One of the coolest game update 1.2 additions is the ability to finally customize SWTOR’s player user interface (UI). This feature has been asked for since early beta, and it’s easy to understand why. Most modern MMOs all have ways to tailor the UI to meet a player’s needs. A good UI is helpful for so many reasons, and can be crucial to all types of gaming playstyles.
In today’s MMO world, options are important. This is especially the case when it comes to a player’s UI. Luckily, BioWare finally got the hint and gave us our customization options. The feature is available for player testing on the PTS server currently. After playing with it a bit, I decided to write a basic primer on some of its features and options.

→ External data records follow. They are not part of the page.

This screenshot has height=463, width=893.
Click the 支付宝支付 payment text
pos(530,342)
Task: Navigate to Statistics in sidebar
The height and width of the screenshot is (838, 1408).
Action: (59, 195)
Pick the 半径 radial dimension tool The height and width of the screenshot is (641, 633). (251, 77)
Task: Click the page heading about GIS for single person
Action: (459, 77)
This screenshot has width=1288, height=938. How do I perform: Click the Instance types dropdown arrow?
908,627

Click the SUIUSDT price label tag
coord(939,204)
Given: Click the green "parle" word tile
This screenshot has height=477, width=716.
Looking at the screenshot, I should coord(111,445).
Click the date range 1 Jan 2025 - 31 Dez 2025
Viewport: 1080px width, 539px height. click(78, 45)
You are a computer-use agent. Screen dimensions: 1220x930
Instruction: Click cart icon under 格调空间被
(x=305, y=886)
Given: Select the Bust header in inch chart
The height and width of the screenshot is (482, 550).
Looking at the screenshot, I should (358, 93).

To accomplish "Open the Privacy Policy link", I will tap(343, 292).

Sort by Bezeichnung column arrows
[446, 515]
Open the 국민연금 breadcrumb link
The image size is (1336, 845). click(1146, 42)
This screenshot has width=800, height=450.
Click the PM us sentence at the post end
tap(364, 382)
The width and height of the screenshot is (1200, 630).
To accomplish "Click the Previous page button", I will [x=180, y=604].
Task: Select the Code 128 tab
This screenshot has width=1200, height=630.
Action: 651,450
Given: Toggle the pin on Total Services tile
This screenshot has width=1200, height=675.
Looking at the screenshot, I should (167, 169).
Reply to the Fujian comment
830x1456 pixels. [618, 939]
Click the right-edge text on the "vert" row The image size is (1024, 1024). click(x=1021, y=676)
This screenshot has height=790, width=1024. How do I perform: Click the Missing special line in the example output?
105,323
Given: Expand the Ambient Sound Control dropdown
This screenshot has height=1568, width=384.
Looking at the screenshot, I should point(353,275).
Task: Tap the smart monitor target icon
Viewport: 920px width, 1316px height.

The system is fairly simple to use, overall, and players familiar with RIFT’s customizable UI will find SWTOR’s system quite similar. A new button called “Interface Editor” has been added to the options menu. The editor is separate from the Preferences menu, and some of the old UI options that were in Preferences have been moved to the Interface Editor instead. Here’s a screenshot of what the editor looks like (click the image to bring up the full-size version):
The center unit is the editor’s main menu. All of the colorful units around it are the customizable UI elements. In the main menu is an option to turn some of the elements off, to make it easier to display which units the player wishes to focus on. There’s also the option to save and load configurations. Also in this menu are the options to adjust the entire UI’s scale, and toggle which set of units to display. The displayed units are organized in four different ways, each with an appropriate color:
Green: Primary UI element (not shown above, since the Target of Target unit is secondary)
Blue: Secondary UI element (these can be toggled off to work with just the primary elements)
Yellow: The currently selected unit
The displayed units can also be organized by the type of gameplay they are used during, chosen via a drop-down box. There’s a way to display only the space combat interface, warzone interface, operation interface, party interface, and conversation interface, as well as the main HUD, which is the combination of all the UI units shown during most solo and group situations. There’s also an “All” option for displaying everything at once.
I found the ability to organize units in a multitude of different ways quite refreshing. Oftentimes, the task of customizing a UI can be pretty confusing at first, even daunting, especially to a player who isn’t familiar with the process in other games. The different colors and options for displaying units in SWTOR’s version of this system is extremely useful.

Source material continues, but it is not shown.